Leading the forces of good against evil are Paul Fontana, a greying CIA agent, whose granddaughter, Gaby, has been indoctrinated into the terrorist cell, and Gunter Stark, Chief Inspector of the Antiterrorist Office in Cologne. Fontana wants out of the Agency, but is being dangled on a string by Henry Wolff, a CIA operative who, as luck would have it, was Fontana’s captor during World War II. The CIA, of course, is interested as well in retrieving the stolen file to save the U.S. from damaging publicity.

The dust jacket of Equinox gives Maxwell’s occupation as “journalist in Southeast Asia, the Middle East and Europe.” This makes it all the more unusual that, stylistically, his novel contains so many gaps and lapses in both plot movement and characterization. Spy thrillers depend for their effect on the creation of a mood of suspense; the reader must be so caught up in the action that one or two sittings should handle the book from start to finish.
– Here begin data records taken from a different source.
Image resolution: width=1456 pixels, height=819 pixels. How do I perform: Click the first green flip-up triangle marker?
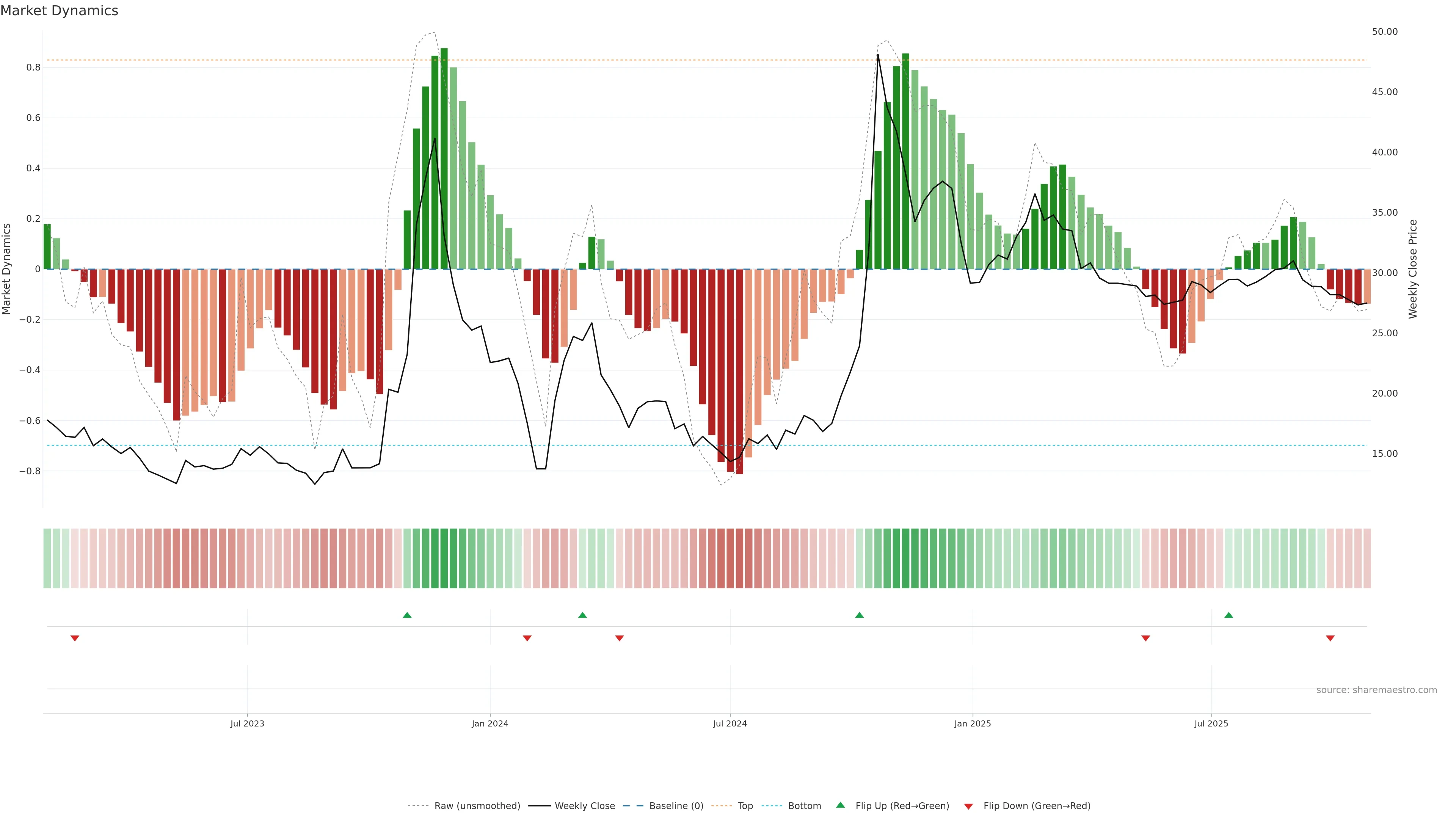tap(407, 615)
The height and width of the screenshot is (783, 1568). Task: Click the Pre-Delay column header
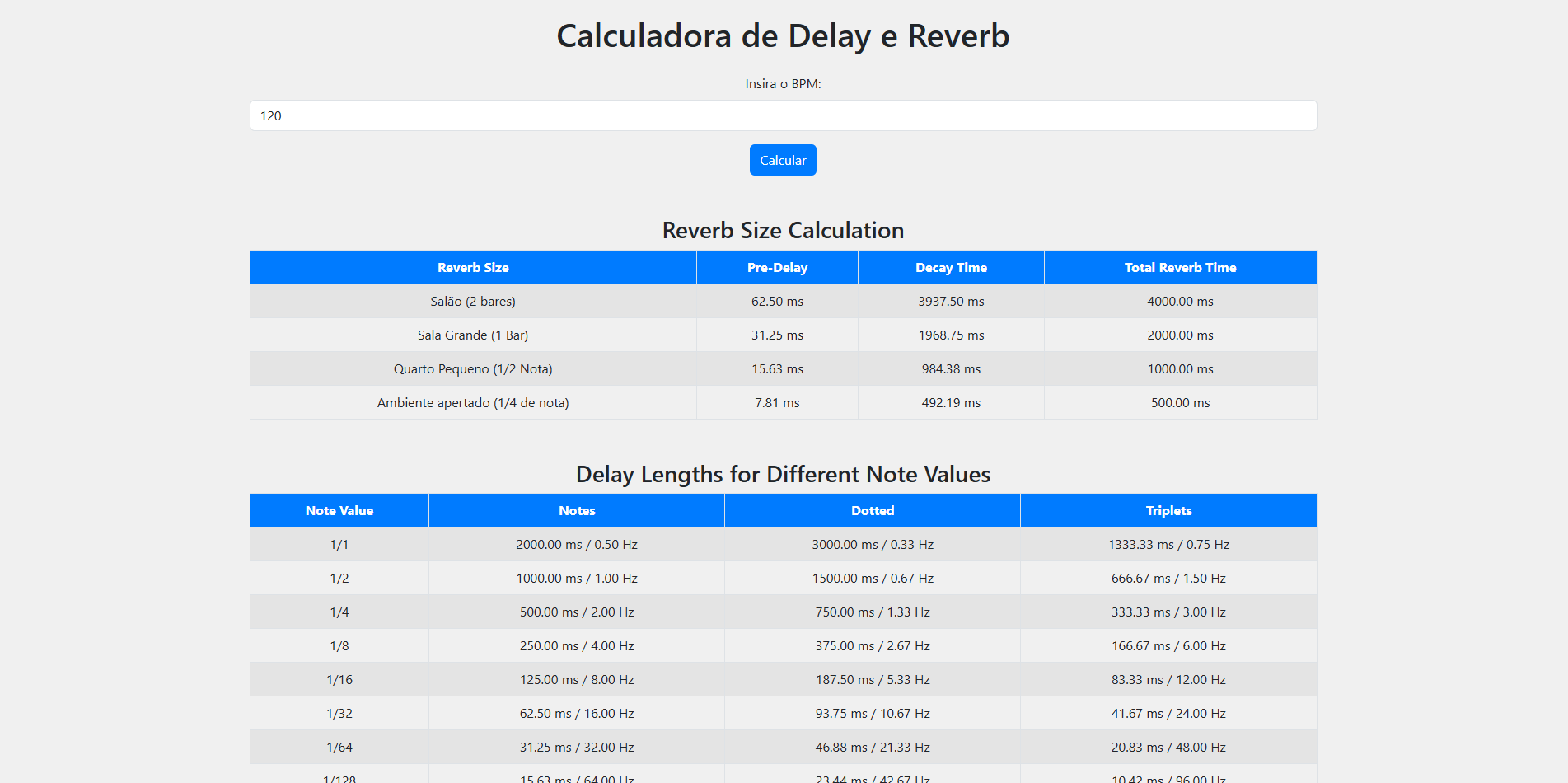click(x=776, y=267)
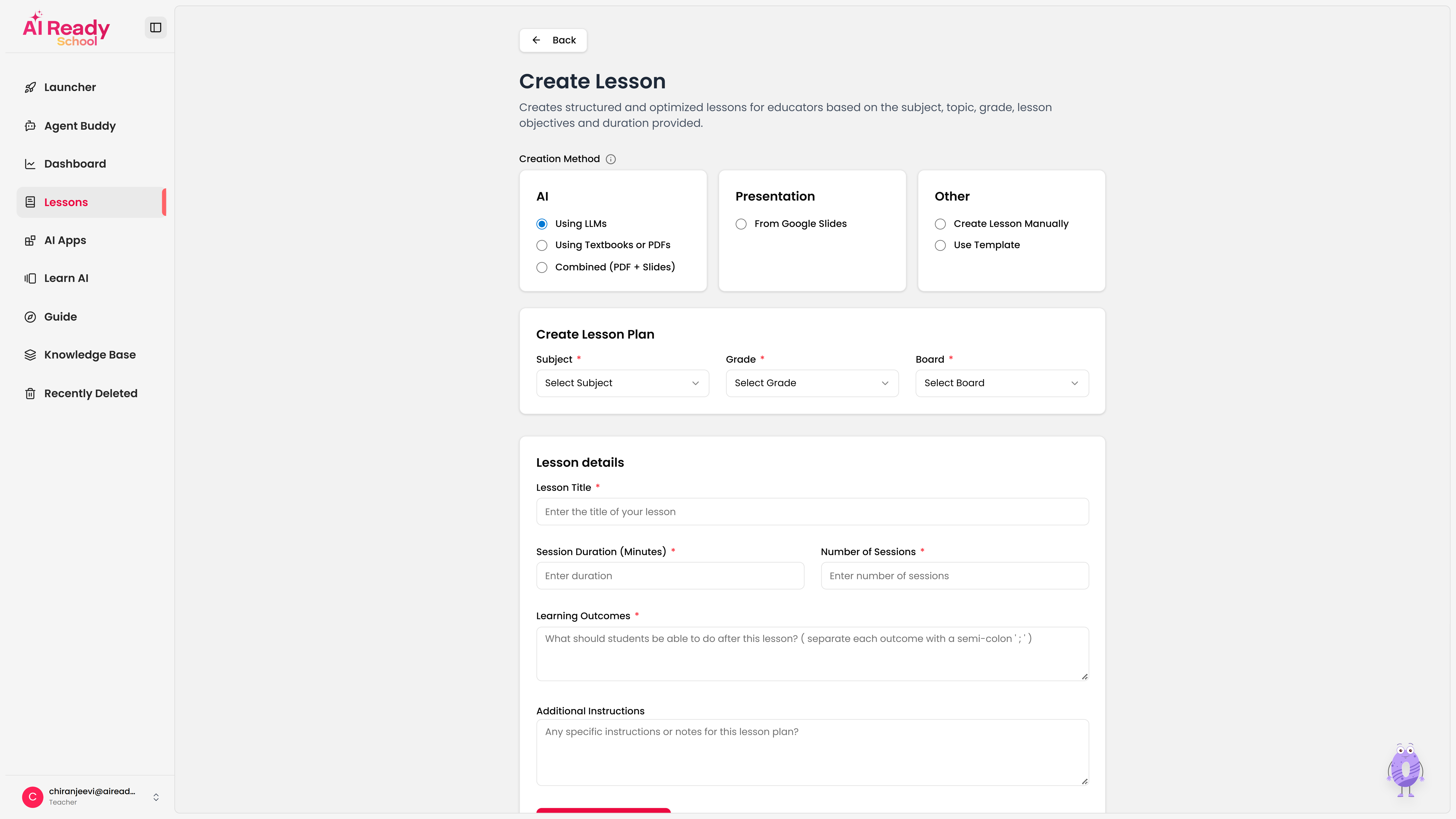1456x819 pixels.
Task: Go to AI Apps in the sidebar
Action: tap(65, 240)
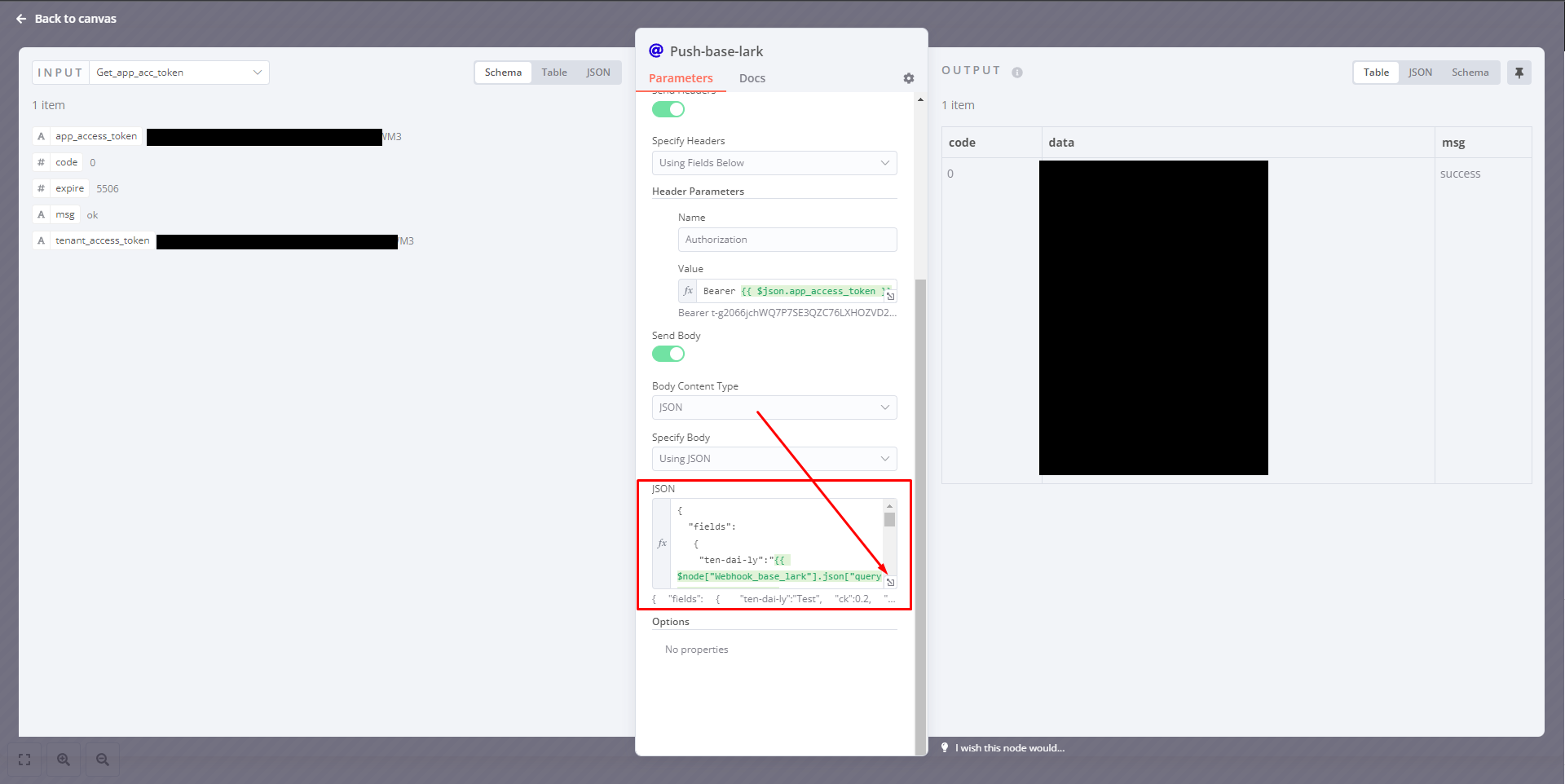Expand the Value expression editor
Screen dimensions: 1565x784
[891, 296]
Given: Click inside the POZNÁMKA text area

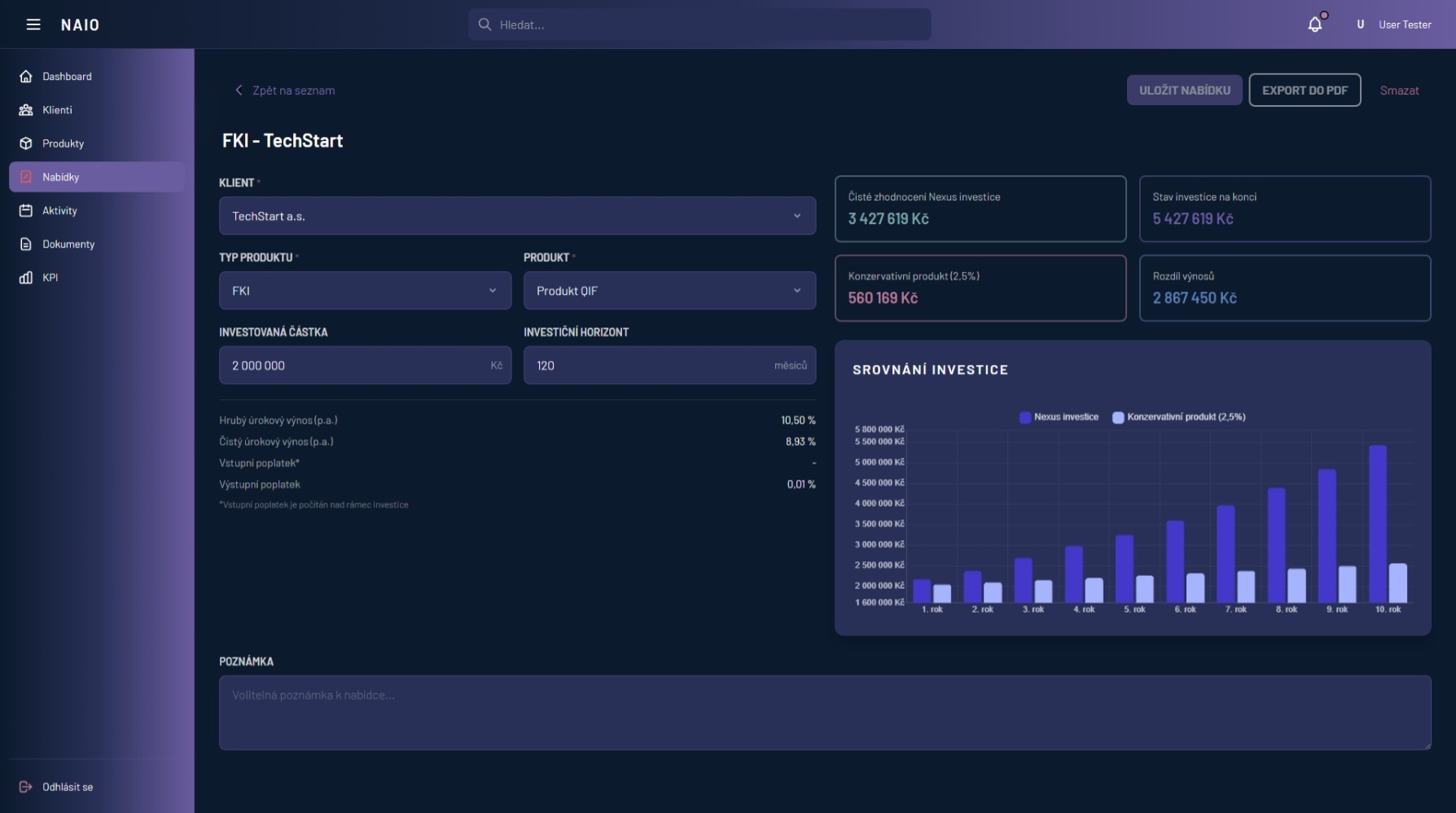Looking at the screenshot, I should coord(823,712).
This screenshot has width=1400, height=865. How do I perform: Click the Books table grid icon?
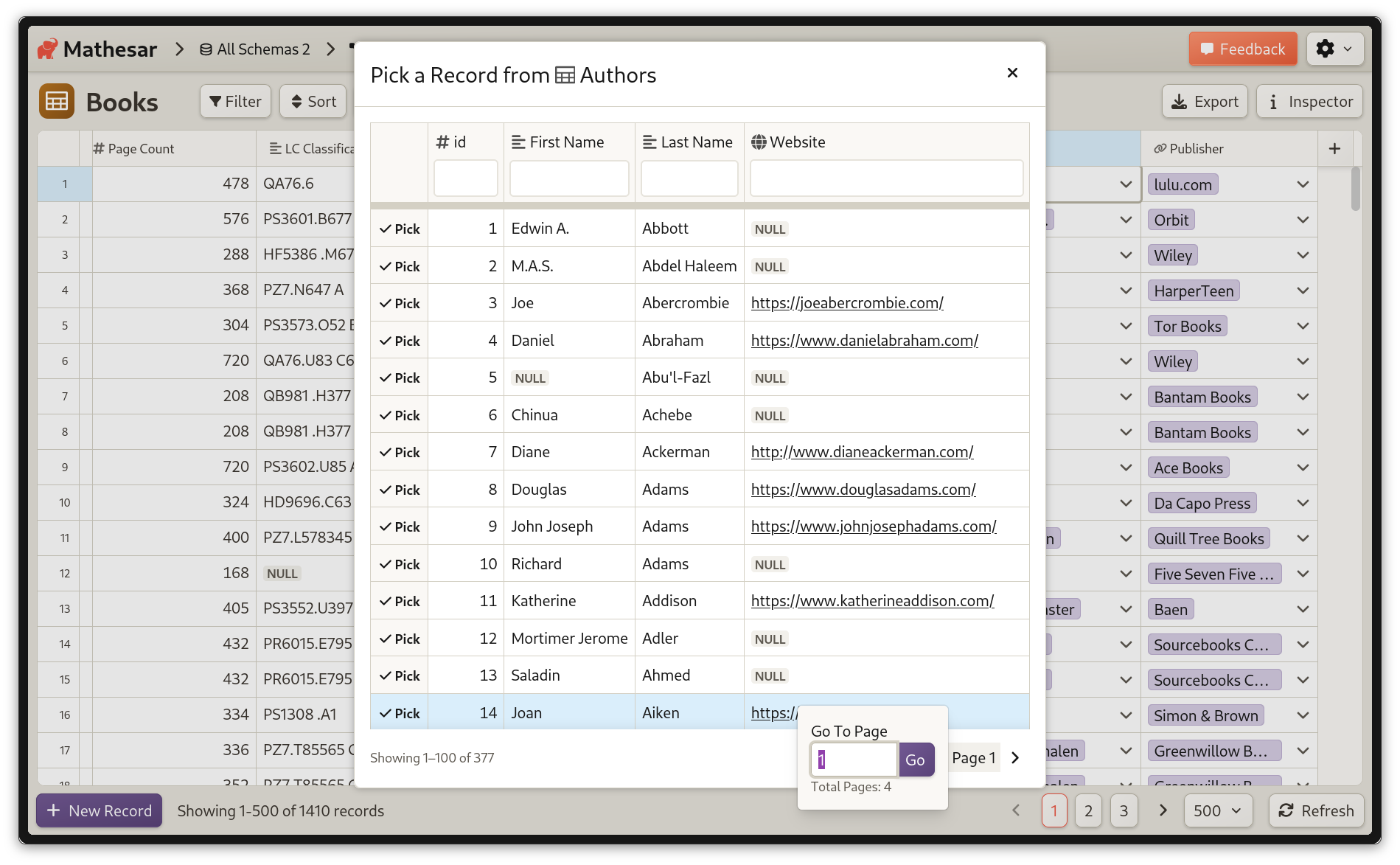click(x=56, y=101)

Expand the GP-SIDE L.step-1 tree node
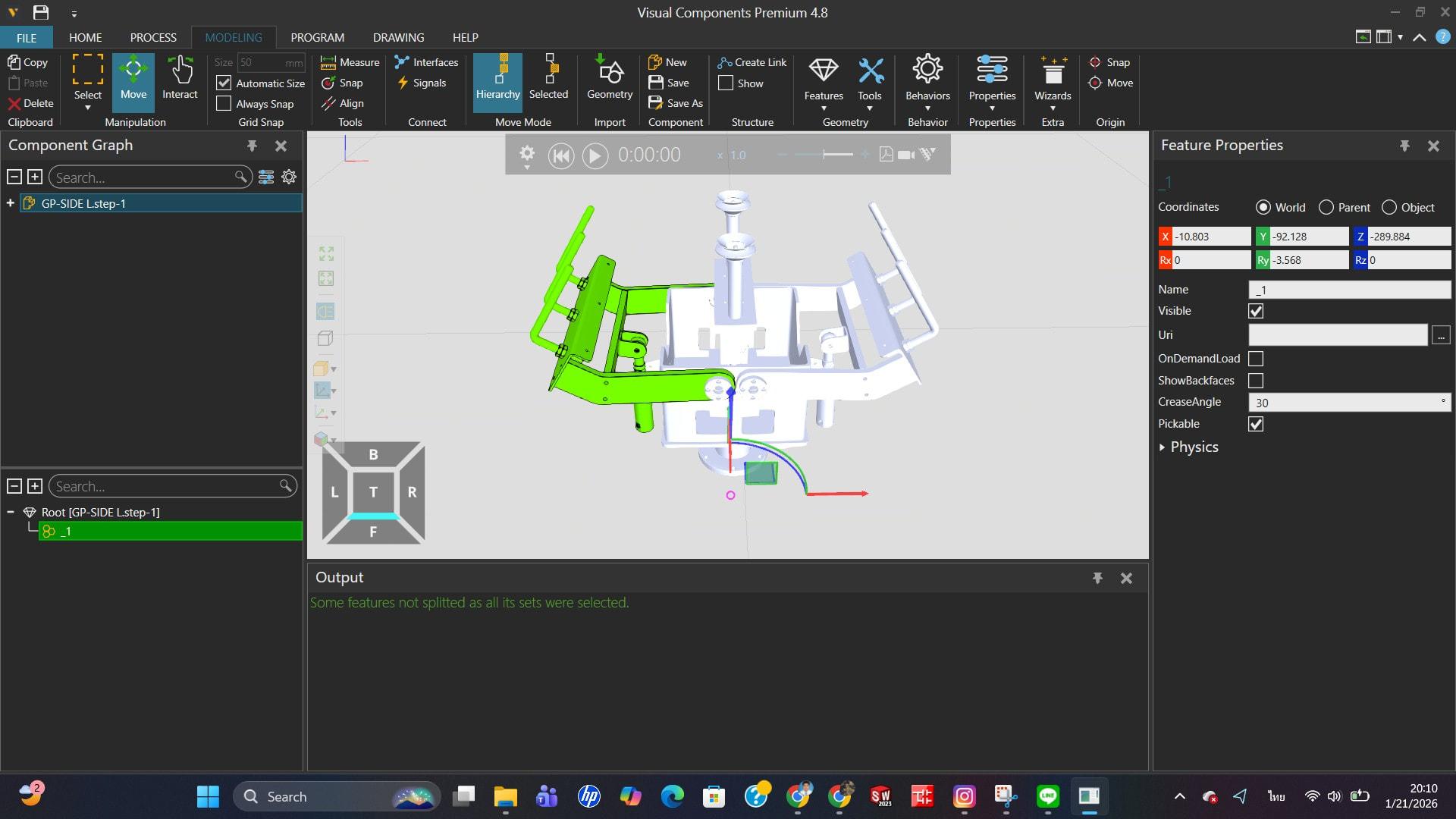10,203
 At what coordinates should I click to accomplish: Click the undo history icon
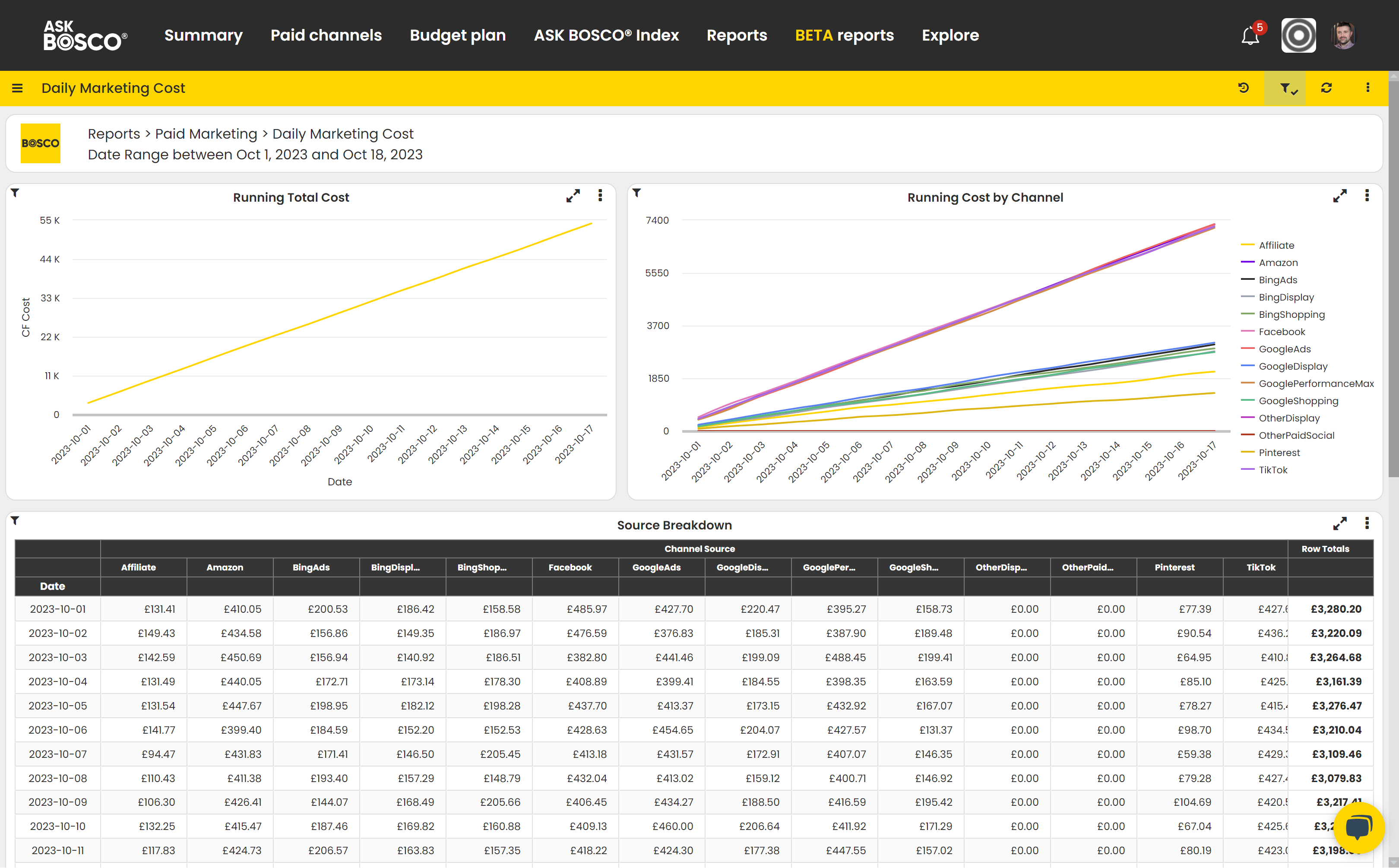click(x=1244, y=88)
The best practitioners of the genre, the Le Carrés and the Dennis Joneses, have honed their craft to a gemstone gleam. Maxwell’s use of flashback and recapitulation, his abrupt changes of locale, and, above all, the sameness of his characters, serve the reader poorly. The dialogue is juvenile, the scenes are predictable, and, worst of all, the denouement seems hardly worth the fuss.